* _Your task_
Rewrite all of the records below, putting "Find an element" wherever "Locate an element" appears and keeping every other part the same.

* _Recorded data_
++++++++++
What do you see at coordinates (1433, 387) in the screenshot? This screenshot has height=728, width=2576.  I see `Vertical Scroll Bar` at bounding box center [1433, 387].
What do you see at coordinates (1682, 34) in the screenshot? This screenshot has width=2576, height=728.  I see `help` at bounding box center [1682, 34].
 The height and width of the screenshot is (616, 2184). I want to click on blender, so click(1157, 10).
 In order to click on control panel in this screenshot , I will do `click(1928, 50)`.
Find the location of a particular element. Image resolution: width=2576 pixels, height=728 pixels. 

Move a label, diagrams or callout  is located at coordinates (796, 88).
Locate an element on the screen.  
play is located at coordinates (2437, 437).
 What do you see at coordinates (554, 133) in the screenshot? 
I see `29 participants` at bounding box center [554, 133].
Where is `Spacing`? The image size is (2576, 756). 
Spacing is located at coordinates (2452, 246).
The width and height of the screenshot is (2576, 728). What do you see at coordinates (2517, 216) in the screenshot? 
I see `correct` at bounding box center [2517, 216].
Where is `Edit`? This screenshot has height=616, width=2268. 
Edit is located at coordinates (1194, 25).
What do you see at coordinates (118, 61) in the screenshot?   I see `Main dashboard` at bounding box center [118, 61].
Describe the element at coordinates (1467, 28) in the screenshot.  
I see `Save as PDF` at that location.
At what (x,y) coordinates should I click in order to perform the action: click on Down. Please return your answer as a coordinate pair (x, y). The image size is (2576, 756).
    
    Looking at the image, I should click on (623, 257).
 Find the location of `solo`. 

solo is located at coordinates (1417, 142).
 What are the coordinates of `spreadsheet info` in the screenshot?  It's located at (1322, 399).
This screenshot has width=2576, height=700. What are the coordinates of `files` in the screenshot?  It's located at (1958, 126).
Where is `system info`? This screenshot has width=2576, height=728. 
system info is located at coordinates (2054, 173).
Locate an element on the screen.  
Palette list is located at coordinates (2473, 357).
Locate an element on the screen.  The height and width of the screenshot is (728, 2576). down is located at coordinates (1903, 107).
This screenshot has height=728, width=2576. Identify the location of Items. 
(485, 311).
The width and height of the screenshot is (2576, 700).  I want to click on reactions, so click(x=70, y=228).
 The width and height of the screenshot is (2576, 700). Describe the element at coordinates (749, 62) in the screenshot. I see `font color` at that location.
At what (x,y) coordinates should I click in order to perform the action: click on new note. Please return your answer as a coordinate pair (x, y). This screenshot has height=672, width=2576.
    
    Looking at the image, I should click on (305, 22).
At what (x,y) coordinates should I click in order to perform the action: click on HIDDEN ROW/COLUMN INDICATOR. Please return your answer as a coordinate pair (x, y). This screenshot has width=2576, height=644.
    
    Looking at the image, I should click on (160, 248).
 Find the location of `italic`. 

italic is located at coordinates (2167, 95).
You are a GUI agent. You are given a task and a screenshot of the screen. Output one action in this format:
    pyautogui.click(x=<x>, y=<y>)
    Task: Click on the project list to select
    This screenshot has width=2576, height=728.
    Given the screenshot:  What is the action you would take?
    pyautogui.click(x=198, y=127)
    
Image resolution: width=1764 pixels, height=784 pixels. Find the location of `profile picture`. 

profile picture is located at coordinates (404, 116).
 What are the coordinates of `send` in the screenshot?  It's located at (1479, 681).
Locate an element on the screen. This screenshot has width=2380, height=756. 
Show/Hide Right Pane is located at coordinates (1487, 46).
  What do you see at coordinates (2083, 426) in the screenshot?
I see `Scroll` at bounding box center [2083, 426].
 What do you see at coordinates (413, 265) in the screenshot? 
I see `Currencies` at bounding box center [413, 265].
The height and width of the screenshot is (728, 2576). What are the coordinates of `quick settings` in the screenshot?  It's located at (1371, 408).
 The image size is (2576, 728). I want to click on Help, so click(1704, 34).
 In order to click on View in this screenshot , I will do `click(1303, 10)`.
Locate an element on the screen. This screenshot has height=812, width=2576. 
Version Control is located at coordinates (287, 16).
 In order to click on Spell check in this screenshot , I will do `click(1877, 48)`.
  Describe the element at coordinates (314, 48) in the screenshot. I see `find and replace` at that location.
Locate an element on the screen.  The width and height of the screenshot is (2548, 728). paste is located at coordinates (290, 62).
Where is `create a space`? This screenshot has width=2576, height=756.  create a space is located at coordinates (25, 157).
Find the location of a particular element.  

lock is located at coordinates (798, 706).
++++++++++
* _Solution to this task_
What do you see at coordinates (1433, 387) in the screenshot? This screenshot has height=728, width=2576.  I see `Vertical Scroll Bar` at bounding box center [1433, 387].
What do you see at coordinates (1682, 34) in the screenshot? This screenshot has width=2576, height=728.  I see `help` at bounding box center [1682, 34].
 The height and width of the screenshot is (616, 2184). I want to click on blender, so click(1157, 10).
 In order to click on control panel in this screenshot , I will do `click(1928, 50)`.
Find the location of a particular element. Image resolution: width=2576 pixels, height=728 pixels. 

Move a label, diagrams or callout  is located at coordinates (796, 88).
Find an element on the screen.  
play is located at coordinates (2437, 437).
 What do you see at coordinates (554, 133) in the screenshot? 
I see `29 participants` at bounding box center [554, 133].
Where is `Spacing`? The image size is (2576, 756). 
Spacing is located at coordinates (2452, 246).
The width and height of the screenshot is (2576, 728). What do you see at coordinates (2517, 216) in the screenshot? 
I see `correct` at bounding box center [2517, 216].
Where is `Edit`? This screenshot has height=616, width=2268. 
Edit is located at coordinates (1194, 25).
What do you see at coordinates (118, 61) in the screenshot?   I see `Main dashboard` at bounding box center [118, 61].
Describe the element at coordinates (1467, 28) in the screenshot.  
I see `Save as PDF` at that location.
At what (x,y) coordinates should I click in order to perform the action: click on Down. Please return your answer as a coordinate pair (x, y). The image size is (2576, 756).
    
    Looking at the image, I should click on (623, 257).
 Find the location of `solo`. 

solo is located at coordinates (1417, 142).
 What are the coordinates of `spreadsheet info` in the screenshot?  It's located at (1322, 399).
This screenshot has width=2576, height=700. What are the coordinates of `files` in the screenshot?  It's located at (1958, 126).
Where is `system info`? This screenshot has width=2576, height=728. 
system info is located at coordinates (2054, 173).
Find an element on the screen.  
Palette list is located at coordinates (2473, 357).
Find an element on the screen.  The height and width of the screenshot is (728, 2576). down is located at coordinates (1903, 107).
This screenshot has height=728, width=2576. Identify the location of Items. 
(485, 311).
The width and height of the screenshot is (2576, 700).  I want to click on reactions, so click(x=70, y=228).
 The width and height of the screenshot is (2576, 700). Describe the element at coordinates (749, 62) in the screenshot. I see `font color` at that location.
At what (x,y) coordinates should I click in order to perform the action: click on new note. Please return your answer as a coordinate pair (x, y). This screenshot has height=672, width=2576.
    
    Looking at the image, I should click on (305, 22).
At what (x,y) coordinates should I click in order to perform the action: click on HIDDEN ROW/COLUMN INDICATOR. Please return your answer as a coordinate pair (x, y). This screenshot has width=2576, height=644.
    
    Looking at the image, I should click on (160, 248).
 Find the location of `italic`. 

italic is located at coordinates (2167, 95).
You are a GUI agent. You are given a task and a screenshot of the screen. Output one action in this format:
    pyautogui.click(x=<x>, y=<y>)
    Task: Click on the project list to select
    This screenshot has width=2576, height=728.
    Given the screenshot:  What is the action you would take?
    pyautogui.click(x=198, y=127)
    
Image resolution: width=1764 pixels, height=784 pixels. Find the location of `profile picture`. 

profile picture is located at coordinates (404, 116).
 What are the coordinates of `send` in the screenshot?  It's located at (1479, 681).
Find an element on the screen. This screenshot has width=2380, height=756. 
Show/Hide Right Pane is located at coordinates (1487, 46).
  What do you see at coordinates (2083, 426) in the screenshot?
I see `Scroll` at bounding box center [2083, 426].
 What do you see at coordinates (413, 265) in the screenshot? 
I see `Currencies` at bounding box center [413, 265].
The height and width of the screenshot is (728, 2576). What are the coordinates of `quick settings` in the screenshot?  It's located at (1371, 408).
 The image size is (2576, 728). I want to click on Help, so click(1704, 34).
 In order to click on View in this screenshot , I will do `click(1303, 10)`.
Find an element on the screen. This screenshot has height=812, width=2576. 
Version Control is located at coordinates (287, 16).
 In order to click on Spell check in this screenshot , I will do `click(1877, 48)`.
  Describe the element at coordinates (314, 48) in the screenshot. I see `find and replace` at that location.
Find an element on the screen.  The width and height of the screenshot is (2548, 728). paste is located at coordinates (290, 62).
Where is `create a space`? This screenshot has width=2576, height=756.  create a space is located at coordinates (25, 157).
Find the location of a particular element.  

lock is located at coordinates (798, 706).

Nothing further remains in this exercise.